What to do:
Copy out the lines from the start of the items through the line that contains "pyautogui.click(x=476, y=475)", both included.

Stored data entries
'''
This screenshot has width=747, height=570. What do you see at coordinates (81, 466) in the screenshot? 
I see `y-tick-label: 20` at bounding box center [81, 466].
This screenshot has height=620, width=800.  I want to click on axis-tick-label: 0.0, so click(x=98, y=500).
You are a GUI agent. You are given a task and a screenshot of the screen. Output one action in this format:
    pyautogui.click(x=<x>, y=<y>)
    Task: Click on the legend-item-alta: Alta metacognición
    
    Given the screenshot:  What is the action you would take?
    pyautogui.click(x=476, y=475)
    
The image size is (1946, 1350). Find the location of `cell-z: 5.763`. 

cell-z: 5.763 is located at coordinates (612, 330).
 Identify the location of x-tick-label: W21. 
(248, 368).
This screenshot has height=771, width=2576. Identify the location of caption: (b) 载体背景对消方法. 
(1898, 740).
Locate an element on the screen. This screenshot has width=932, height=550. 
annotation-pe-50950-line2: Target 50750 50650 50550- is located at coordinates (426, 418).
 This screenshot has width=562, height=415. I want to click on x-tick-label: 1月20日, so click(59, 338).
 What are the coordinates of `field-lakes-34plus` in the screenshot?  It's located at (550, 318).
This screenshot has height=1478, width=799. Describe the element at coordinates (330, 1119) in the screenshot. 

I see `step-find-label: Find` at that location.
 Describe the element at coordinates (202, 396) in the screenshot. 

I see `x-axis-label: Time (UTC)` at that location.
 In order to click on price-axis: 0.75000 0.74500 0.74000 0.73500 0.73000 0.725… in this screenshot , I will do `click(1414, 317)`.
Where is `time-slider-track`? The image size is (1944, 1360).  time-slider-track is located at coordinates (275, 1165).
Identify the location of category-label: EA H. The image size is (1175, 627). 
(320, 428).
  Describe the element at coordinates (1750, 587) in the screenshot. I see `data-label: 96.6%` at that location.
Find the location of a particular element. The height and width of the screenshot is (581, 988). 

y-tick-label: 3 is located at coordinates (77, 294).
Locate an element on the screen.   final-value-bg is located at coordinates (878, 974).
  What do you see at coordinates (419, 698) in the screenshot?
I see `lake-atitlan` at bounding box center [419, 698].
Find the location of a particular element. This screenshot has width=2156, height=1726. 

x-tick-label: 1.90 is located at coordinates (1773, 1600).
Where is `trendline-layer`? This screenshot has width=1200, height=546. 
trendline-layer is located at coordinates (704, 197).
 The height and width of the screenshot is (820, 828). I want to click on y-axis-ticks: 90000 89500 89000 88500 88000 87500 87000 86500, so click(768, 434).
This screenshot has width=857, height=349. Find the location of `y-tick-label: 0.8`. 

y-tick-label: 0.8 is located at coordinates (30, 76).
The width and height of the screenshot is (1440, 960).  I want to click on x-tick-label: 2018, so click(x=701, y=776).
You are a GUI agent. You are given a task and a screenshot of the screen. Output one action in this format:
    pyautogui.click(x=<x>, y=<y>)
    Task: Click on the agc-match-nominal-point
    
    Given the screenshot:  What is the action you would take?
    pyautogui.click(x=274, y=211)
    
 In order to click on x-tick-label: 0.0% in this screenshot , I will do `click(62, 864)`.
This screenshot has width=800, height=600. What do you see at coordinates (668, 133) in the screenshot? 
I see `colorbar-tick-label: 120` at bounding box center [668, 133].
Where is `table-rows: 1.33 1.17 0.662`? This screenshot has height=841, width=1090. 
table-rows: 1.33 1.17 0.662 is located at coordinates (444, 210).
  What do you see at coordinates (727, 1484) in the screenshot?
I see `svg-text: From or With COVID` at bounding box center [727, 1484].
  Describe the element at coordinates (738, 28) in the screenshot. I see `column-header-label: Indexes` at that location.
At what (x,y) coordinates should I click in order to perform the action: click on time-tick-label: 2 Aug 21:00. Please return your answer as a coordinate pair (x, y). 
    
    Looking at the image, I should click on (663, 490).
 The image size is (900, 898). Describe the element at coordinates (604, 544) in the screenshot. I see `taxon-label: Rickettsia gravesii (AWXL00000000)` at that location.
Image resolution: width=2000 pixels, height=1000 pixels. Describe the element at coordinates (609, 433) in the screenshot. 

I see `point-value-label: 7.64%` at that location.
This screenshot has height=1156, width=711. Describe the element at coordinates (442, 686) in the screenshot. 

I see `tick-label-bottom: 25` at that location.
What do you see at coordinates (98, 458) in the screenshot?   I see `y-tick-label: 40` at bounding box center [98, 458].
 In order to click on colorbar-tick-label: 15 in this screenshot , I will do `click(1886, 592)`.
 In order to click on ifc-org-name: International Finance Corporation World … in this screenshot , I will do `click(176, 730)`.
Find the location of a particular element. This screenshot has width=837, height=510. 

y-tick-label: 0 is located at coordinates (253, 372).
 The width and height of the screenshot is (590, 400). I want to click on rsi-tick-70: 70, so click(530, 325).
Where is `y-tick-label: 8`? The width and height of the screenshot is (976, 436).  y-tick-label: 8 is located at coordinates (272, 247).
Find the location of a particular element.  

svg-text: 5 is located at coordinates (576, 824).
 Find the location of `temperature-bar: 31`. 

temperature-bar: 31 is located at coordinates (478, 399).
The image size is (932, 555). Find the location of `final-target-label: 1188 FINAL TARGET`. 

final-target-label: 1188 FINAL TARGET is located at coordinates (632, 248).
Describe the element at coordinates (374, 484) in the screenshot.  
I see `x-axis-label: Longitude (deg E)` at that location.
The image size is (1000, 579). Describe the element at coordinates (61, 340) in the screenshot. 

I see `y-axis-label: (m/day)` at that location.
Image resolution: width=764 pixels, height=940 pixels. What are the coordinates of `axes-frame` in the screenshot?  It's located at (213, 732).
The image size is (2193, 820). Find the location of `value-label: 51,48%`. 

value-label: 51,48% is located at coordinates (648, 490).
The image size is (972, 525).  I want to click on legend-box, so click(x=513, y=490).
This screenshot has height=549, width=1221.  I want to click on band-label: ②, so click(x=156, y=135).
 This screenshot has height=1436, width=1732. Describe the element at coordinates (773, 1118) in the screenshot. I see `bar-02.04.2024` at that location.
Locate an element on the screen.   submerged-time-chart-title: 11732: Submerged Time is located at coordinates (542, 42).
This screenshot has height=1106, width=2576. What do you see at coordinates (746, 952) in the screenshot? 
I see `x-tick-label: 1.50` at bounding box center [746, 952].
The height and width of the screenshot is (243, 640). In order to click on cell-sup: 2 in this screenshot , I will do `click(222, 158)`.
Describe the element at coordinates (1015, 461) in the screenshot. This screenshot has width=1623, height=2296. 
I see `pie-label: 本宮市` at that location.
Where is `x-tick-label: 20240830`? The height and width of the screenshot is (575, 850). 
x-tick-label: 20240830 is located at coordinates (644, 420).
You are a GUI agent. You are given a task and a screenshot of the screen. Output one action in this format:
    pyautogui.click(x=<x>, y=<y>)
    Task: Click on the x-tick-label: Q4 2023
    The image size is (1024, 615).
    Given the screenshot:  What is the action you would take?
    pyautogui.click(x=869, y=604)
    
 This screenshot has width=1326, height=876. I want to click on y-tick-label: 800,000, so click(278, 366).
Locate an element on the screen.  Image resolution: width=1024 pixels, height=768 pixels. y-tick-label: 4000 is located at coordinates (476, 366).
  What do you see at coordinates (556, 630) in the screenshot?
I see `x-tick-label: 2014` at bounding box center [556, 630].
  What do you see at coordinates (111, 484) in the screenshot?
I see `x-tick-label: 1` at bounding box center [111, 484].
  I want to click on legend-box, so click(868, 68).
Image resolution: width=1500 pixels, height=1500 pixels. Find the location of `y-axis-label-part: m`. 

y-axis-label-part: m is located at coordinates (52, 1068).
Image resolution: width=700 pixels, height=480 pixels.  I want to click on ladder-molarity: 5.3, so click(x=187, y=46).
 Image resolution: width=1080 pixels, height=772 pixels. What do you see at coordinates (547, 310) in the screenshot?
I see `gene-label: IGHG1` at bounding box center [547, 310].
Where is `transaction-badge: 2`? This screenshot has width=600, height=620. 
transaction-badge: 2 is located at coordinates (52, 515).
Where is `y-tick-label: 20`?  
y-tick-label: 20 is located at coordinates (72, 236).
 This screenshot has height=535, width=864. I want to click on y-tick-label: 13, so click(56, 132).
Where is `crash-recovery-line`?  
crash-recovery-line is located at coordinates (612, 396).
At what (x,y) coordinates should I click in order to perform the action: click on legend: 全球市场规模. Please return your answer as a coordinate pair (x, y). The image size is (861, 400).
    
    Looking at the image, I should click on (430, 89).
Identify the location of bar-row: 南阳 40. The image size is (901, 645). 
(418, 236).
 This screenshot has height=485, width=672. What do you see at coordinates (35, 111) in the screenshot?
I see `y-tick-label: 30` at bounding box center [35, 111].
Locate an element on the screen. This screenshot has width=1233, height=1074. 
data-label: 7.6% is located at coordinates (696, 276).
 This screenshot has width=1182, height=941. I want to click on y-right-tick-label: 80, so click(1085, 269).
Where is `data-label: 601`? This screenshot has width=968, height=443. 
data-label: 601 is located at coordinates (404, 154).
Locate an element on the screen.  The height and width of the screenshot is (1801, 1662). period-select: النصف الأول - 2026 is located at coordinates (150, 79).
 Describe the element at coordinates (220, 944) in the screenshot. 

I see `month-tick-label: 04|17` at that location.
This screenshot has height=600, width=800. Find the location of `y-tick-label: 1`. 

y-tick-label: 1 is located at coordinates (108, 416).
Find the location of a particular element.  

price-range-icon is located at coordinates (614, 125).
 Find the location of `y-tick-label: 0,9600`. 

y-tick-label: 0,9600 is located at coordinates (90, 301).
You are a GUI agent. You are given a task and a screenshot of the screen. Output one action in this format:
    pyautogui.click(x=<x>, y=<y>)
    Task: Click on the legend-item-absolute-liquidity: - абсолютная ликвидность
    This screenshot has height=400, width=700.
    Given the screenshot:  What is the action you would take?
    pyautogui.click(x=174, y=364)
'''
Output:
This screenshot has width=747, height=570. What do you see at coordinates (81, 466) in the screenshot? 
I see `y-tick-label: 20` at bounding box center [81, 466].
This screenshot has height=620, width=800.  I want to click on axis-tick-label: 0.0, so click(x=98, y=500).
You are a GUI agent. You are given a task and a screenshot of the screen. Output one action in this format:
    pyautogui.click(x=<x>, y=<y>)
    Task: Click on the legend-item-alta: Alta metacognición
    
    Given the screenshot:  What is the action you would take?
    pyautogui.click(x=476, y=475)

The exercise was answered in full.